The only option for me to treat my condition was the single worst option I'd heard about - six months of a drug called Depo-Lupron - a drug that puts me into an artificial menopause for six months. Six months of night sweats, hot flashes, bone loss, depression, insomnia, weight gain, facial hair growth, hair loss, and more. And those? Just the COMMON side effects. Slightly less common: headaches, bone pain, sore muscles, nausea, dizziness, etc. Four years ago, I made a conscious decision to stop putting hormones into my body. I was worried about what eleven years of drugs had done to my body and wanted my body to do what it wanted to, what was natural.
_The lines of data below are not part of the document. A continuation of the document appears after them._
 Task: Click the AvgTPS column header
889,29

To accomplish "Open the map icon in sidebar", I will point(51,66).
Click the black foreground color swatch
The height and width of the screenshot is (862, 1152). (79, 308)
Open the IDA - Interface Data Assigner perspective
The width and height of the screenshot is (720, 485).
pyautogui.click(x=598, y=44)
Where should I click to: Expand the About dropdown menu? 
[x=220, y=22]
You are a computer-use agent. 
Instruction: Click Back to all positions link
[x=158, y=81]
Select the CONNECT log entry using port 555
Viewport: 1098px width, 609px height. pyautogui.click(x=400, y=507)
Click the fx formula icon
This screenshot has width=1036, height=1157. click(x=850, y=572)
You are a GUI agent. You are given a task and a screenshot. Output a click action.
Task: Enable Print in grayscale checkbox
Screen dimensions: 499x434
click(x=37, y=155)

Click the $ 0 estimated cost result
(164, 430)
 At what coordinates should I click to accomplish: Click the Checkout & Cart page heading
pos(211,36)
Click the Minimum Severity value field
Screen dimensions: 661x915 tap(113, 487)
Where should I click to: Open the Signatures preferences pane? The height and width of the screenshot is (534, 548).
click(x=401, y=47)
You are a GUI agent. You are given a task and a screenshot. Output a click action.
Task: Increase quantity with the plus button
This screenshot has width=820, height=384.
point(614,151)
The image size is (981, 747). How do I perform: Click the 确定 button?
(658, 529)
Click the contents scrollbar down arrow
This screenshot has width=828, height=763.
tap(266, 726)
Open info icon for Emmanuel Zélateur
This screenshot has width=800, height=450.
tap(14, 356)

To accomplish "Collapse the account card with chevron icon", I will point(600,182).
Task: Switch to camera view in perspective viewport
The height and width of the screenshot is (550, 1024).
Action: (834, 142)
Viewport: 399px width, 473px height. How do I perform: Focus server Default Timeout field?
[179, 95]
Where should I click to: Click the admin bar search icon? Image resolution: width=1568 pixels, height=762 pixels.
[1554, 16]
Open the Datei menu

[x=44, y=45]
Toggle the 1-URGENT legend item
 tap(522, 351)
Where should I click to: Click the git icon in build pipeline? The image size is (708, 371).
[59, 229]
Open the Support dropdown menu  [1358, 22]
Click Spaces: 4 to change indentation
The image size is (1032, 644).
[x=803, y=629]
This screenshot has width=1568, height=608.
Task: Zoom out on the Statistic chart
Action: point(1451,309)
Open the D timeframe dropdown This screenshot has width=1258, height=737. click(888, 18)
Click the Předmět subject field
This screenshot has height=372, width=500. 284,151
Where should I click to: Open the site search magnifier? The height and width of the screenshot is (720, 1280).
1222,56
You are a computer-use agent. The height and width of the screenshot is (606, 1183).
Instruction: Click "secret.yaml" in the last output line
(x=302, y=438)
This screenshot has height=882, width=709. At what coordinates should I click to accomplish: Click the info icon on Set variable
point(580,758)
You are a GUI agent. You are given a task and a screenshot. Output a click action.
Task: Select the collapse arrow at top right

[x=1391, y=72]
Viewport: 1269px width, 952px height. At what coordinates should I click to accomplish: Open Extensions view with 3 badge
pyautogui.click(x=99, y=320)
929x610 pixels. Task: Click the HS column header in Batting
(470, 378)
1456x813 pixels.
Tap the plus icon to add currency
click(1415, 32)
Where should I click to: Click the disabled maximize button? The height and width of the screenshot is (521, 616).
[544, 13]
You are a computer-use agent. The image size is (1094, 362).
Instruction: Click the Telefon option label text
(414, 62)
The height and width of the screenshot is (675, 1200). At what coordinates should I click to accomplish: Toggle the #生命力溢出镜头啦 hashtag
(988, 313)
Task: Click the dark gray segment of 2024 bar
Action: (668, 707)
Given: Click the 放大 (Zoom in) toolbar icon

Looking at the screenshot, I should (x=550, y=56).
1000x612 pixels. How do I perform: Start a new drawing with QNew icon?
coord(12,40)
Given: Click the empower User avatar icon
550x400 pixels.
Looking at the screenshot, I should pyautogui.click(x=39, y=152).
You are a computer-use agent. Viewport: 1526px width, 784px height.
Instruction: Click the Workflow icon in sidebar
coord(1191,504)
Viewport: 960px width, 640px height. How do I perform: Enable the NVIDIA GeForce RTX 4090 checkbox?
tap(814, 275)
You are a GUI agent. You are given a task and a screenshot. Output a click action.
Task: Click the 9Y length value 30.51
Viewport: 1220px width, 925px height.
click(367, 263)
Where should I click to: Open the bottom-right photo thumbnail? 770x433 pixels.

Now I'm going in the completely opposite direction.

To say I'm not happy is a massive understatment. For two days I was inconsolable. Now the doc did put me on a second drug to reduce the side effects of the first. But it's not perfect and has side effects of its own. I sobbed through the appointment, I sobbed in the parking lot, I sobbed through the rest of the errands I had to run in town. To be told that there's no real solution was not what I wanted. To be told that this wretched drug was my best bet at reducing my pain FOR A WHILE (since it will probably grow back eventually) was not okay. I am still not okay, although I am slowing managing better. For about two weeks, I couldn't function. I'm not sure if I'm dealing with depression as a side effect of the drug or if I was just so upset that I got into a funk I couldn't get out of. I didn't want to get up, go to work, knit, drive ... anything. If I lowered my guard for a single moment, I cried. I cried in the car, in the bathroom, in bed, everywhere.

Thank God for my husband, who let me completely break down last Friday night. Who listened as I cried some more and was terribly negative about my chances for a pain-free life. While I whined about the horrible side effects. As I cried about how this isn't how I want to live my life. Without his support I'd be so much worse off than I am. I don't know how I'd get through it without him. I'm still not sure that I will get through it, but I'm going to try. I'm going to hope that the six months will be over quickly and I'll be okay after that.